--- Stored data entries ---
• • •

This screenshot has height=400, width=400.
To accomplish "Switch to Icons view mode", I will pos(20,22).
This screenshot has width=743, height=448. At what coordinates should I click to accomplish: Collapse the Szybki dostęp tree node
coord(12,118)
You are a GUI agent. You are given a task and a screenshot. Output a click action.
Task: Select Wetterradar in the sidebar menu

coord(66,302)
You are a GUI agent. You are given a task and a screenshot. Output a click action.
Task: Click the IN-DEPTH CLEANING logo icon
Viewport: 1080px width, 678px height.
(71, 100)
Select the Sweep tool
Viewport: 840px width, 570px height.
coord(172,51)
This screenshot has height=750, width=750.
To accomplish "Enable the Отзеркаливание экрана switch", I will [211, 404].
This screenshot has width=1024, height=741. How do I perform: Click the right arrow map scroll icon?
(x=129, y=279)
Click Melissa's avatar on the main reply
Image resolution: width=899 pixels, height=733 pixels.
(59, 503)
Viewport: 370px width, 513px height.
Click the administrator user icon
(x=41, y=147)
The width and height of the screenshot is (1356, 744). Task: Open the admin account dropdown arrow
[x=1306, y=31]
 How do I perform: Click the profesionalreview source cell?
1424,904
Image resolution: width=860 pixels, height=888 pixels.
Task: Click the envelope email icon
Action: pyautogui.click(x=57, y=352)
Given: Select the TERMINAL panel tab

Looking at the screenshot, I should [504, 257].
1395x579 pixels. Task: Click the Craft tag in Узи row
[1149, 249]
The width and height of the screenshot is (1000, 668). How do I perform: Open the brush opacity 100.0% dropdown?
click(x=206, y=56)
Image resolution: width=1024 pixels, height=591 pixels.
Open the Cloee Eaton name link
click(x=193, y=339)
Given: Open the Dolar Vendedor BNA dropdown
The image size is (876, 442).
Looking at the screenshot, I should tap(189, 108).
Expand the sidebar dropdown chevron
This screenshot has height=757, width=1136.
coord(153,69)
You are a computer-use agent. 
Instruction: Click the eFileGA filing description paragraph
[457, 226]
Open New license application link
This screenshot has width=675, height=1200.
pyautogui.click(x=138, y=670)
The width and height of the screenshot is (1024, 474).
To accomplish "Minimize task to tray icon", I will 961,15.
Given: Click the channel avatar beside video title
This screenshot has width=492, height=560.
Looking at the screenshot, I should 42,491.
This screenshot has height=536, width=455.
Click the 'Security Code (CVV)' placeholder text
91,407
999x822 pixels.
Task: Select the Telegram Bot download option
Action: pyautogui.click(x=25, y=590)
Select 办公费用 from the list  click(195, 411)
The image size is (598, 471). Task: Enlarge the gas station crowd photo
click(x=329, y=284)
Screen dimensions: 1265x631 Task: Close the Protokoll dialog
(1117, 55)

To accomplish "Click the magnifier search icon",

• • •

--- YOUR TASK ---
Starting with the line that contains "This screenshot has width=492, height=560.", return each line through the last one of the data above, exactly as written and nothing more.

--- FINISHED EXERCISE ---
This screenshot has width=492, height=560.
Looking at the screenshot, I should 42,491.
This screenshot has height=536, width=455.
Click the 'Security Code (CVV)' placeholder text
91,407
999x822 pixels.
Task: Select the Telegram Bot download option
Action: pyautogui.click(x=25, y=590)
Select 办公费用 from the list  click(195, 411)
The image size is (598, 471). Task: Enlarge the gas station crowd photo
click(x=329, y=284)
Screen dimensions: 1265x631 Task: Close the Protokoll dialog
(1117, 55)

To accomplish "Click the magnifier search icon",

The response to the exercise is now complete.